Distanza di sicurezza, mistero: bar 2 metri, chiesa uno e mezzo, spiaggia 5
Il mistero della distanza di sicurezza. Non è il titolo di un film ma quanto più di qualcuno si ritrova a pensare leggendo i vari protocolli che dal 18 maggio diventeranno il Sacro Graal di bar, negoz...
Il mistero della distanza di sicurezza.
Non è il titolo di un film ma quanto più di qualcuno si ritrova a pensare leggendo i vari protocolli che dal 18 maggio diventeranno il Sacro Graal di bar, negozi ristoranti, parrucchieri e tutte le altre attività commerciali.

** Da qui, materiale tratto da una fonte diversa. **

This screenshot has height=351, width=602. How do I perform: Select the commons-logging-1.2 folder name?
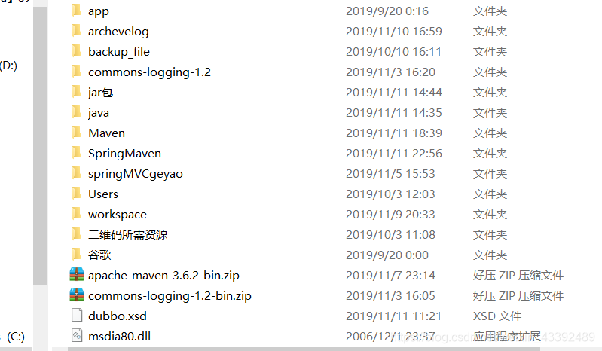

Mettiamo subito in chiaro che, secondo le linee guida dell’Inail, il famoso “metro di sicurezza” che ci accompagna dall’inizio di questa pandemia, sembra non bastare più.
Bar e ristoranti
Devono garantire ai loro clienti una superficie di quattro metri quadrati. Al ristorante i tavoli devono essere distanziati di due metri, banditi buffet, menu di carta. Personale rigorosamente con guanti e mascherina.
Parrucchiere
Anche qui almeno due metri di distanza tra le sedute e mascherine e guanti obbligatori per il personale. Obbligatorio lavare i capelli del cliente prima di effettuare qualsiasi trattamento.
Palestre
Due metri di distanza di sicurezza. Vietati sauna, bagno turco e idromassaggio
Chiesa
Tra i fedeli che parteciperanno alla messa è sufficiente una distanza di sicurezza di un metro e mezzo. Sparisce acquasantiera, vietato il segno di pace e l’ostia verrà data evitando il contatto con le mani.
Spiagge
Qui la distanza minima tra gli ombrelloni dev’essere di almeno 5 metri.
Ogni regione per sè?
Secondo quanto ribadito anche oggi dal presidente del Veneto Luca Zaia, il governo avrebbe aperto alla richiesta delle regioni di poter usare le proprie linee guida. Ma rimangono dei dubbi visto che Conte ha sottolineato che «il provvedimento dirà che si possono applicare linee guida regionali fatto salvo il rispetto delle linee guida Inail».